Linköping University, Department of Biomedical Engineering, Linköping, Sweden.
J Biomed Opt. 2022 Mar;27(3). doi: 10.1117/1.JBO.27.3.036004.
Developing algorithms for estimating blood oxygenation from snapshot multispectral imaging (MSI) data is challenging due to the complexity of sensor characteristics and photon transport modeling in tissue. We circumvent this using a method where artificial neural networks (ANNs) are trained on in vivo MSI data with target values from a point-measuring reference method.
To develop and evaluate a methodology where a snapshot filter mosaic camera is utilized for imaging skin hemoglobin oxygen saturation (SO2), using ANNs.
MSI data were acquired during occlusion provocations. ANNs were trained to estimate SO2 with MSI data as input, targeting data from a validated probe-based reference system. Performance of ANNs with different properties and training data sets was compared.
The method enables spatially resolved estimation of skin tissue SO2. Results are comparable to those acquired using a Monte-Carlo-based approach when relevant training data are used.
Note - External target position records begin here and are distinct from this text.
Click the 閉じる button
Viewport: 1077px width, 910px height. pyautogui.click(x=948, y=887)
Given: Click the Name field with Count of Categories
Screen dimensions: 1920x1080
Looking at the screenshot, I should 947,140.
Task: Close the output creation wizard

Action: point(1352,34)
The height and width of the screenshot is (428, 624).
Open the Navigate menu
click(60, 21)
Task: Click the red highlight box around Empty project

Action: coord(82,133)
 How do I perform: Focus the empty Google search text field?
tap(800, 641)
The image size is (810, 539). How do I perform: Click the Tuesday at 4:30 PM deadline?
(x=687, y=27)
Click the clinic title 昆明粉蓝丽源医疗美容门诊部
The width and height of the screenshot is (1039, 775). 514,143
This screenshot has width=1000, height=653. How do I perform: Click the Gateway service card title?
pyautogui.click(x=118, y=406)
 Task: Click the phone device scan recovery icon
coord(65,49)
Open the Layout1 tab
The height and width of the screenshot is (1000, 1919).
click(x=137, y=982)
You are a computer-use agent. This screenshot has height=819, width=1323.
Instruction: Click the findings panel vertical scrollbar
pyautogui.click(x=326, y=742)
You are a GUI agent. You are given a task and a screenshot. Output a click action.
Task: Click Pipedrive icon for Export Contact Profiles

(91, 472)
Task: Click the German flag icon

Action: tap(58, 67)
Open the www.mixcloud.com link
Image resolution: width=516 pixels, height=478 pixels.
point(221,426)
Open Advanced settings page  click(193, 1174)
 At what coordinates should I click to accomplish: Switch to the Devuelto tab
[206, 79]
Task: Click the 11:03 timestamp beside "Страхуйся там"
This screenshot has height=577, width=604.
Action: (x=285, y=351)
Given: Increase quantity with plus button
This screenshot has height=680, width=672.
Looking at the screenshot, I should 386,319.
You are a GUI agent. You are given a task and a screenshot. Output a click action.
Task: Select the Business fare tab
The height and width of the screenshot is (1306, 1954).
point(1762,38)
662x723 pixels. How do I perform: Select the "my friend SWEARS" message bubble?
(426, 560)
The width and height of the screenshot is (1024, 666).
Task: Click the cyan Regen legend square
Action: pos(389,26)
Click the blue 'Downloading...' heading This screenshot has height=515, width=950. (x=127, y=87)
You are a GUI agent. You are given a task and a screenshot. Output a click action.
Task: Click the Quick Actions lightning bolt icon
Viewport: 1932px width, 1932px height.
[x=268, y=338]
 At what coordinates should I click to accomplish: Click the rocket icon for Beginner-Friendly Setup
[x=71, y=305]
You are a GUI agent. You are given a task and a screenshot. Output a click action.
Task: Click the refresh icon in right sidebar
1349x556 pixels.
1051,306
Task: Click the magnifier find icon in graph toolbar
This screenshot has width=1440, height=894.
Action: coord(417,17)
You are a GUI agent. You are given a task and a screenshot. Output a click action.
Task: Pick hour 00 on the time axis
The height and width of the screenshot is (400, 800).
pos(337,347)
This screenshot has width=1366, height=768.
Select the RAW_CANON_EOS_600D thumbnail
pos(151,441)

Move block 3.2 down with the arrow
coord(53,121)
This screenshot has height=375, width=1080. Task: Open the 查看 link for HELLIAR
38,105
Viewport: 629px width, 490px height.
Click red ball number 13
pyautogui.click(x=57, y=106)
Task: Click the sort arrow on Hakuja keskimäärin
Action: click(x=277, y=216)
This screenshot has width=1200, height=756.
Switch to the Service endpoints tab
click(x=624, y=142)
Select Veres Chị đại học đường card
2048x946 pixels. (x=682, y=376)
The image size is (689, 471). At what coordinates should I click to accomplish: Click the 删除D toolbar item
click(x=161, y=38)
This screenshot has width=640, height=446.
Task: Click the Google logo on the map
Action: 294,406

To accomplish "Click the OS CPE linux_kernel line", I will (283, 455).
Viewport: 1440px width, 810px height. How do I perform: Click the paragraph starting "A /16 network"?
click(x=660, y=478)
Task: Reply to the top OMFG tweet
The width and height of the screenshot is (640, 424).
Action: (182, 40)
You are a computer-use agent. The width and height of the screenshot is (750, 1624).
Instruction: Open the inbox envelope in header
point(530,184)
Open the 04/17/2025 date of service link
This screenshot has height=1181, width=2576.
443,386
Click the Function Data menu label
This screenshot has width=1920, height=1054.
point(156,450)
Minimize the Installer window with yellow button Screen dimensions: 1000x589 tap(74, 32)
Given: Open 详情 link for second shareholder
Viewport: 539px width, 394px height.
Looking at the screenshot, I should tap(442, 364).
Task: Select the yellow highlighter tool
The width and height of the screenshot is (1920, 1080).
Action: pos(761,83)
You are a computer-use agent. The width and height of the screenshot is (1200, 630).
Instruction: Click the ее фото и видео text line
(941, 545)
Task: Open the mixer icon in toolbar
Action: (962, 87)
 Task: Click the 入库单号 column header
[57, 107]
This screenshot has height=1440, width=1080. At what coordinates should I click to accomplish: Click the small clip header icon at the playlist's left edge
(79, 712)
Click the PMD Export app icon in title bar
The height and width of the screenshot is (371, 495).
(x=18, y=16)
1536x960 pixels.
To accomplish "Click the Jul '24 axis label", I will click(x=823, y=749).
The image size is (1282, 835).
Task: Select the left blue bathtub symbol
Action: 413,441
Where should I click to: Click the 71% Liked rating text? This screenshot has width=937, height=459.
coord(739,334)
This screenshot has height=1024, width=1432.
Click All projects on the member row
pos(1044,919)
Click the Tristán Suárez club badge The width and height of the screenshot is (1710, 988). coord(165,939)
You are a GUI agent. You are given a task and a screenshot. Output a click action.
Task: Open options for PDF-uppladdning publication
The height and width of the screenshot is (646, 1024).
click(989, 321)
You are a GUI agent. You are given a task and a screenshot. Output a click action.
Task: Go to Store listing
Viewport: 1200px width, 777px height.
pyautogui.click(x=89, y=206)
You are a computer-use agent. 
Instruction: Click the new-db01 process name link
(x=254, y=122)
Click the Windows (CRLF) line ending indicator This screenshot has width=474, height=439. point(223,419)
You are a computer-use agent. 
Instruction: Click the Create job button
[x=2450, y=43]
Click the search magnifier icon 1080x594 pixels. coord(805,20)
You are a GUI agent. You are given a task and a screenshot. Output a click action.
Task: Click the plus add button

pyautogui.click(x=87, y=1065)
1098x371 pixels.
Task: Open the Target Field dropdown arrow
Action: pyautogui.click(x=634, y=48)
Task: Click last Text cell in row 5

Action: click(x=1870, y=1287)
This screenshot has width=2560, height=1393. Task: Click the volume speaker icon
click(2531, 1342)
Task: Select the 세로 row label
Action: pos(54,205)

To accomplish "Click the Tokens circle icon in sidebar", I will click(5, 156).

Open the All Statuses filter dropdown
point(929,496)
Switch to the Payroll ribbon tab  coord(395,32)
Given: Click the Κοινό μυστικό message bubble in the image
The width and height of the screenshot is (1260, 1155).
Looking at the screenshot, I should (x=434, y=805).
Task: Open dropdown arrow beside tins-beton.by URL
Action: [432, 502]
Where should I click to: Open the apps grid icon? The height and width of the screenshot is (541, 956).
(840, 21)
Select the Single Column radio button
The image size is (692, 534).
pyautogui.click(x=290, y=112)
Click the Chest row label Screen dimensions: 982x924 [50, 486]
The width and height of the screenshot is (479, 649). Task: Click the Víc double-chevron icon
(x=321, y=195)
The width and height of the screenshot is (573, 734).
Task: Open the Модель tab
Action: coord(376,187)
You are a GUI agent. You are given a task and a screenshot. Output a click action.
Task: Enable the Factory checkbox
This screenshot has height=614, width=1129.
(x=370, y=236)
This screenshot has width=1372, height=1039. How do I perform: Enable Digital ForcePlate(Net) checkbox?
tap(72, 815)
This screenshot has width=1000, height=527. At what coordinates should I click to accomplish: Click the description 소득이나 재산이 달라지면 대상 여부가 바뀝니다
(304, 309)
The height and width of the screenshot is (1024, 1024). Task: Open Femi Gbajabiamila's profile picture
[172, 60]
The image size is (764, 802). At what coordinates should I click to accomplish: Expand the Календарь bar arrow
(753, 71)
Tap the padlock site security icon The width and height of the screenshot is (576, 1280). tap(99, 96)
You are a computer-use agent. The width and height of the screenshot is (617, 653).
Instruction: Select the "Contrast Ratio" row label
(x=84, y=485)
Training an ANN on in vivo MSI data covering a wide range of target values acquired during an occlusion protocol enable real-time estimation of SO2 maps. Data from the probe-based reference system can be used as target despite differences in sampling depth and measurement position.
由于传感器特性和组织中光子传输建模的复杂性,开发从快照多光谱成像 (MSI) 数据估计血氧的算法具有挑战性。我们通过一种方法来解决这个问题,该方法使用人工神经网络 (ANN) 在具有来自点测量参考方法的目标值的体内 MSI 数据上进行训练。
开发和评估一种利用快照滤光片马赛克相机通过 ANN 对皮肤血红蛋白氧饱和度 (SO2) 进行成像的方法。
在闭塞激发期间获取 MSI 数据。训练 ANN 以使用 MSI 数据作为输入来估计 SO2,目标是来自经过验证的基于探头的参考系统的数据。比较了具有不同性质和训练数据集的 ANN 的性能。
该方法能够实现皮肤组织 SO2 的空间分辨估计。当使用相关的训练数据时,结果与使用基于蒙特卡罗的方法获得的结果相当。
在闭塞协议期间获取的广泛目标值的体内 MSI 数据上训练 ANN 可以实现 SO2 图的实时估计。尽管采样深度和测量位置存在差异,但仍可以使用基于探头的参考系统的数据作为目标。